Optamos pelos sonos de horas não interrompidas. Optamos pelo sábado e domingo em que o centro comercial apinha-se de gente às cores. Optamos pelos meninos sãos ou pouco doentes. Optamos pela vida real, sem histórias de quase-ficção para contar...
Deixei para trás um projeto construído a quatro e mais algumas dezenas de mãos. Fugi das olheiras, do colchão empilhado no meio de uma sala indigna. Fugi do ser uma interna para sempre. Abandonei as paredes cinzentas majestosas do hospital que me fez crescer, mas que também me esmagou o caminho. Perdi os meninos-grão-de-arroz, os meninos de coração apressado, os meninos de vidas vaporosas e fugidias. Larguei o pijama branco-sujo que enchia de cor com toucas floridas e casacos despropositados. Cortei a ânsia do telefone que tocava, o barulho infernal do helicóptero. Esqueci como se dão más noticias (muito más notícias).
E, agora sou assim: salto agulha, bronzeada, diurna. Sorrio livre, sem medos. Dou boas notícias e algumas menos boas (mas nem por isso más). Levo desenhos de cor no bolso da bata justa imaculadamente branca. Não me esqueço de beber 1 litro de água por dia porque está sentada ao meu lado. Sou assim uma pediatra de um hospital privado.
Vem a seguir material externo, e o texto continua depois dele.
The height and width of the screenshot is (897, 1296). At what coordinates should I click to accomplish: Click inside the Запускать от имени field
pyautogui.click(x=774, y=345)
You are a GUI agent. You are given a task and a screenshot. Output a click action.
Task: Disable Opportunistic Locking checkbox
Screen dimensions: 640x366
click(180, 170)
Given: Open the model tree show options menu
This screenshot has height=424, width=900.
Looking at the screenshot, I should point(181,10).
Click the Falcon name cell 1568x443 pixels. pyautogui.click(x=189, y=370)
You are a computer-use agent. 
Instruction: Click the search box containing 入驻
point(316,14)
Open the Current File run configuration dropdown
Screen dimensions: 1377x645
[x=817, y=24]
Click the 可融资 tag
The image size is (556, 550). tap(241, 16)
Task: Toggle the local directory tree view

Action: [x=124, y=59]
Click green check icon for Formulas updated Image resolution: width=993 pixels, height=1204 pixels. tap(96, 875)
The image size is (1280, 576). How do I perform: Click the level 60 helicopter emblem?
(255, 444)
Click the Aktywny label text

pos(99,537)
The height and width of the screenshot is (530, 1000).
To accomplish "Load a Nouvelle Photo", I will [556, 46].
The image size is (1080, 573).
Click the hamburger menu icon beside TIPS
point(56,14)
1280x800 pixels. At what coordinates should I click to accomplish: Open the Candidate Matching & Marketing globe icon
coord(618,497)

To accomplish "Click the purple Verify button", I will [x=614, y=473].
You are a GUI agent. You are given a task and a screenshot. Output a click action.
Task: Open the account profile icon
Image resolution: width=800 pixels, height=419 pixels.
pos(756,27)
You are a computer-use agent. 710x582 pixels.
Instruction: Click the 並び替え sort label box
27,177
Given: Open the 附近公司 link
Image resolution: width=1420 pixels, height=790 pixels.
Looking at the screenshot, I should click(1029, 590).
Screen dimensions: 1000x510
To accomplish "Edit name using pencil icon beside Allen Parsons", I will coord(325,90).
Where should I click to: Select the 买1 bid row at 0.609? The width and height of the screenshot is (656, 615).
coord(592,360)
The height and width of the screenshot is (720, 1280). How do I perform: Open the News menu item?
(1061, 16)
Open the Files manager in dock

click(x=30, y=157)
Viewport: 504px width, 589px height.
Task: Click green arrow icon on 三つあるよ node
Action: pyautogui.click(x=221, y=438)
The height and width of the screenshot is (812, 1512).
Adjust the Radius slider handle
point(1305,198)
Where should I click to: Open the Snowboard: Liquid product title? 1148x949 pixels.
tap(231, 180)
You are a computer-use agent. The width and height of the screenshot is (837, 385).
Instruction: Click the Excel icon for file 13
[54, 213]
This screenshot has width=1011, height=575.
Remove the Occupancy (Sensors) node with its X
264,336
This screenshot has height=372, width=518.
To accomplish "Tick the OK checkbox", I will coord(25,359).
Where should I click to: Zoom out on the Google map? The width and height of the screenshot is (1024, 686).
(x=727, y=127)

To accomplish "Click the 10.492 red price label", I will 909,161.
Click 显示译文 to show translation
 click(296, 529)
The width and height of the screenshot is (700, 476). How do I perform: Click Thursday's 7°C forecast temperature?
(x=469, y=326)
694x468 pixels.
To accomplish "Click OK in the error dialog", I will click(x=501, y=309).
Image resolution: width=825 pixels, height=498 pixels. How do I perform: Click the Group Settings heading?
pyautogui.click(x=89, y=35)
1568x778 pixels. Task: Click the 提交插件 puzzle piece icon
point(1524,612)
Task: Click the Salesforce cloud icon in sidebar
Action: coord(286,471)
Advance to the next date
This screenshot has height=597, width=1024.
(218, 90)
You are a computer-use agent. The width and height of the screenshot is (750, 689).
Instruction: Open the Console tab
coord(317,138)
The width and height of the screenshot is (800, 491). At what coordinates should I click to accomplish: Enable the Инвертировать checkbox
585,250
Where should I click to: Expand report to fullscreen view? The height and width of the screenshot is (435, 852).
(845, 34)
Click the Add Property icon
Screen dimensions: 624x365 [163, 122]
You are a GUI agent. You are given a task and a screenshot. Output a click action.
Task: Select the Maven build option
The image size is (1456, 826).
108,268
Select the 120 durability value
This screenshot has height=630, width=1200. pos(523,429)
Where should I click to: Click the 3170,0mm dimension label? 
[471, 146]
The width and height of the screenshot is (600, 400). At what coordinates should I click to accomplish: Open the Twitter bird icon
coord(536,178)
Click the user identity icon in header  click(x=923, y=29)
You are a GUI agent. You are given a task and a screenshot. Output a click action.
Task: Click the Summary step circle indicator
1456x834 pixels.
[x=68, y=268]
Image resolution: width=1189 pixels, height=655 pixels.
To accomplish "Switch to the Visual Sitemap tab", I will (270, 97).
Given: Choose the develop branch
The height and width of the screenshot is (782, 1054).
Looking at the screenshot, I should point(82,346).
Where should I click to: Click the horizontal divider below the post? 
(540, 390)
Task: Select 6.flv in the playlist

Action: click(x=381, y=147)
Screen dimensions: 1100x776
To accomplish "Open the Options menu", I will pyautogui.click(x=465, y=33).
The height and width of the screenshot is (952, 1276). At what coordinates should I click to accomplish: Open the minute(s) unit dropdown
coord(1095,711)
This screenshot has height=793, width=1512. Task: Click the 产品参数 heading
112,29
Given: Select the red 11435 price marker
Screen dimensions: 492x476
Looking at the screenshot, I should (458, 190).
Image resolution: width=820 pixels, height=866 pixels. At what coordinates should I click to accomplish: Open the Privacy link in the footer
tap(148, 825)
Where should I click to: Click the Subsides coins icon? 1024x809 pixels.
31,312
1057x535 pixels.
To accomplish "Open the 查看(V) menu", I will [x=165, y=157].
Como disse, voltamos: eu e as palavras, mais doces, mais ternas, mais fáceis, e talvez por isso tão difíceis de retornar a escrever. Falta-me o nervoso miudinho que me fazia perder anos de vida. Falta-me os abraços demorados no fim do transporte. Falta-me as mãos de uma mãe qualquer agarradas às luvas que tiveram a vida do seu filho. Falta-me as respirações rápidas e ofegantes, os cantares dos monitores, as reuniões de passagem de doentes carregadas de doses e planos, as noites não dormidas, as sapatilhas calçadas 24 horas consecutivas. Até me falta, o raio da máquina de chocolates e afins do piso 01. É um facto, falta-me essa vida que me enchia a alma. Ao olhar para o texto escrito, só parecia maravilhoso o ser médica de um hospital público, universitário, pioneira de um serviço pediátrico. É bom e faz-nos felizes, mas é uma felicidade fugaz, que enche a alma e por instantes se evapora. Não queria isso para mim!
Pessoas dos hospitais que nos fazem encher a alma, por favor, cuidem dos vossas pessoas cuja alma é fácil de encher! Se não cuidarem, elas vão-se embora, porque ao contrário do que pensam, ainda há muitas alternativas...
A quem me fez crescer, ser uma melhor mulher, pediatra e amiga!
Ao TIP e a todos os que o viveram: uma vez TIP, TIP para sempre!